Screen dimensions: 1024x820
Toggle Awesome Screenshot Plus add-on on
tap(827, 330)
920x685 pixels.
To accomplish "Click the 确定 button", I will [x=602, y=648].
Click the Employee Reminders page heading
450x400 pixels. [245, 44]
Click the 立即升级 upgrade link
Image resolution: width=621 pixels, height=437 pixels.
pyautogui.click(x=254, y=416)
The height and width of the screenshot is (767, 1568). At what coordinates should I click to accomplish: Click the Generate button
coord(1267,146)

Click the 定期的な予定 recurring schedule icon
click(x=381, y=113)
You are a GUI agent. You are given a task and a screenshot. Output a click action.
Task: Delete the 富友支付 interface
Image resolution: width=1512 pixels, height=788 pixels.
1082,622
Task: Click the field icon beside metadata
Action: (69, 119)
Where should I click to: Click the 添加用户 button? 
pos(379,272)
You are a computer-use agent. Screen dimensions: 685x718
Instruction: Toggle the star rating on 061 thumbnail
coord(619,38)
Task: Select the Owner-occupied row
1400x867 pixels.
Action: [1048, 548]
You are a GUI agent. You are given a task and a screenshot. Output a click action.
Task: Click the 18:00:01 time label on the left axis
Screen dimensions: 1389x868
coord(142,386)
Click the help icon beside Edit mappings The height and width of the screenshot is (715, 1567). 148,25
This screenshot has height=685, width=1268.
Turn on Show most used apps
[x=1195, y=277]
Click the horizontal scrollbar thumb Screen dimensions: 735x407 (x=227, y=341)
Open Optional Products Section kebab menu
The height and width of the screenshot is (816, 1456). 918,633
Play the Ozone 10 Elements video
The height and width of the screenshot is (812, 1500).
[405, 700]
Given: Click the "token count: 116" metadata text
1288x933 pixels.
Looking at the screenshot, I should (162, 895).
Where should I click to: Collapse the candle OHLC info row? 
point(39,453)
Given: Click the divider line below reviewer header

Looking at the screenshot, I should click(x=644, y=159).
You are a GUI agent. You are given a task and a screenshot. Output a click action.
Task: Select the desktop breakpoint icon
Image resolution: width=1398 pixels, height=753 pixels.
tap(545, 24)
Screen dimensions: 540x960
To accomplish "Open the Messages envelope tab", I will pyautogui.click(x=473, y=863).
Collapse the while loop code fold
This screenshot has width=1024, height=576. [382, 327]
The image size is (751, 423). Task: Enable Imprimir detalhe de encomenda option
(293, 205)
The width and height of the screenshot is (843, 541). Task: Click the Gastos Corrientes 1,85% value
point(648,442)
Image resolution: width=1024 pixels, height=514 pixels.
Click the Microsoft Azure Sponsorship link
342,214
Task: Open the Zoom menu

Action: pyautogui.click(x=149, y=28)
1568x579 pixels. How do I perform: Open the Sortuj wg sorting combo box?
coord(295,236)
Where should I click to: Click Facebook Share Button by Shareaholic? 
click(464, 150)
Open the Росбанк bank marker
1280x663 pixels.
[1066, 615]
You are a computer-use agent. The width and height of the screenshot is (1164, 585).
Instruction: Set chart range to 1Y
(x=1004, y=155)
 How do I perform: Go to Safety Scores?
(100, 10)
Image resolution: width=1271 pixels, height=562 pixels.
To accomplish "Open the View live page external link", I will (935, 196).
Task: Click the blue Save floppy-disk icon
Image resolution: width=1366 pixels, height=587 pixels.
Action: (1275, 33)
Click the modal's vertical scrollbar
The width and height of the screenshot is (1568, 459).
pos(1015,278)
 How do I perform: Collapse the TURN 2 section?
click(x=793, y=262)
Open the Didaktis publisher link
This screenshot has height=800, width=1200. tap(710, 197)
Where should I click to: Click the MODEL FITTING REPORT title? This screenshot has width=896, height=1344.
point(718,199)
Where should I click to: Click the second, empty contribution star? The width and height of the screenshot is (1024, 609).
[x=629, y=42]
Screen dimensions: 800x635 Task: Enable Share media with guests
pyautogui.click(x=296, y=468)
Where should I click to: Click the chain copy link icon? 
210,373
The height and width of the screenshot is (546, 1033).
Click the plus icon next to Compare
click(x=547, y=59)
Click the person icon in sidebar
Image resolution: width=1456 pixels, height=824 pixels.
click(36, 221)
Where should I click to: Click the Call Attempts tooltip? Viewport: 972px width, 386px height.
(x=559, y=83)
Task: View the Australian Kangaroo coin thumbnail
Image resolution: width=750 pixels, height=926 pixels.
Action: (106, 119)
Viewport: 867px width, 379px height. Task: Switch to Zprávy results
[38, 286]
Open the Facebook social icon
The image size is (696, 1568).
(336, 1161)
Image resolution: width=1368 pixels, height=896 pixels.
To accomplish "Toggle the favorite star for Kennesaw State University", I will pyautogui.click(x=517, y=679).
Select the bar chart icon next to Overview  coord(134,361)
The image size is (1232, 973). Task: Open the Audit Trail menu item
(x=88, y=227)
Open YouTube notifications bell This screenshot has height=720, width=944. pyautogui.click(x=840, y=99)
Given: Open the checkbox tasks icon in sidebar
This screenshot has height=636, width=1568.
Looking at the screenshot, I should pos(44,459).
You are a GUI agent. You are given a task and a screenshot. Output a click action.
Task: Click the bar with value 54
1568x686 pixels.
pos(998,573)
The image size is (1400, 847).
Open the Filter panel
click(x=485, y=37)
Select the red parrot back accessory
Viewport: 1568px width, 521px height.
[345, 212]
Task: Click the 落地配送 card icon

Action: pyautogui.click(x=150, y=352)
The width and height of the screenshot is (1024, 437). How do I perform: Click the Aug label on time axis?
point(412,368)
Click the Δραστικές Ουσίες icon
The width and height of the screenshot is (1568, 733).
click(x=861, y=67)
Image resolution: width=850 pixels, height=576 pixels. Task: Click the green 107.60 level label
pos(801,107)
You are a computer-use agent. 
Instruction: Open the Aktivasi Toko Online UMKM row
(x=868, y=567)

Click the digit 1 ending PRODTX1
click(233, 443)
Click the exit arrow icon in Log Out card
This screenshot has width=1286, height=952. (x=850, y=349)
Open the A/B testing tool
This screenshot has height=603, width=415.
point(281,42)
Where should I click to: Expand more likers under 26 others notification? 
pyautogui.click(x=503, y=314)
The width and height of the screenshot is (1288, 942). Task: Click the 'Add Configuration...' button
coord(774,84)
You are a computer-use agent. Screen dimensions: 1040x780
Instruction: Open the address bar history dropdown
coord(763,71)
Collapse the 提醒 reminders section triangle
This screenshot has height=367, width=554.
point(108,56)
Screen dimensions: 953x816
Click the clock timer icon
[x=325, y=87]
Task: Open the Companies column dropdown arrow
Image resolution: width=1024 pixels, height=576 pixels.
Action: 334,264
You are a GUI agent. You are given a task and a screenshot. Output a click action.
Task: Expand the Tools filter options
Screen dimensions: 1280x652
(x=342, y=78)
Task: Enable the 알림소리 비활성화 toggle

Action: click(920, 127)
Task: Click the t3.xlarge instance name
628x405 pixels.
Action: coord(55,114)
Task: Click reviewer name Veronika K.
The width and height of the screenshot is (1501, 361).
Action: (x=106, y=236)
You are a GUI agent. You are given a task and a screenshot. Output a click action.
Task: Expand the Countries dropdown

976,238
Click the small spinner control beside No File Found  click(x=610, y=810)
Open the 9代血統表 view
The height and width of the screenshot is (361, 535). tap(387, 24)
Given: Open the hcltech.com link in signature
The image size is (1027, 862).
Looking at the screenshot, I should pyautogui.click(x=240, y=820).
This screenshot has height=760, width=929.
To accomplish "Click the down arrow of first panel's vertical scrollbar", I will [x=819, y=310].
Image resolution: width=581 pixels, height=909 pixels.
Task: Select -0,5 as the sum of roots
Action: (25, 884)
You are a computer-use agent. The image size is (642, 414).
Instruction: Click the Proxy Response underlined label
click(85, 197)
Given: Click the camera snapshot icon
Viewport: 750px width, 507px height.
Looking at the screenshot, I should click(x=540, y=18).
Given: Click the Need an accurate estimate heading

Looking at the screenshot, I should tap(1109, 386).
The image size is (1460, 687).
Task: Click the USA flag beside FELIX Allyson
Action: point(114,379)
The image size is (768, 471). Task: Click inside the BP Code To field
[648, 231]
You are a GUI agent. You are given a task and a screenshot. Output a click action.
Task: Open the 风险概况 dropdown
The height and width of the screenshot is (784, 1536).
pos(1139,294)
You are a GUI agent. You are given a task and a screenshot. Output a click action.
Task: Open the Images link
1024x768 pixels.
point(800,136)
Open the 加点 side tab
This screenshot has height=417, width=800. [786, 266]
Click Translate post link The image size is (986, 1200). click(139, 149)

TASK GOAL: Change the data starting with the line with "1568x579 pixels. How" and going on through the line with "will (935, 196).", putting "What should I click to" wherever "How do I perform" appears and leaving everything else as it is.

ANSWER TO THIS EXERCISE:
1568x579 pixels. What should I click to: Open the Sortuj wg sorting combo box?
coord(295,236)
Where should I click to: Click Facebook Share Button by Shareaholic? 
click(464, 150)
Open the Росбанк bank marker
1280x663 pixels.
[1066, 615]
You are a computer-use agent. The width and height of the screenshot is (1164, 585).
Instruction: Set chart range to 1Y
(x=1004, y=155)
 What should I click to: Go to Safety Scores?
(100, 10)
Image resolution: width=1271 pixels, height=562 pixels.
To accomplish "Open the View live page external link", I will (935, 196).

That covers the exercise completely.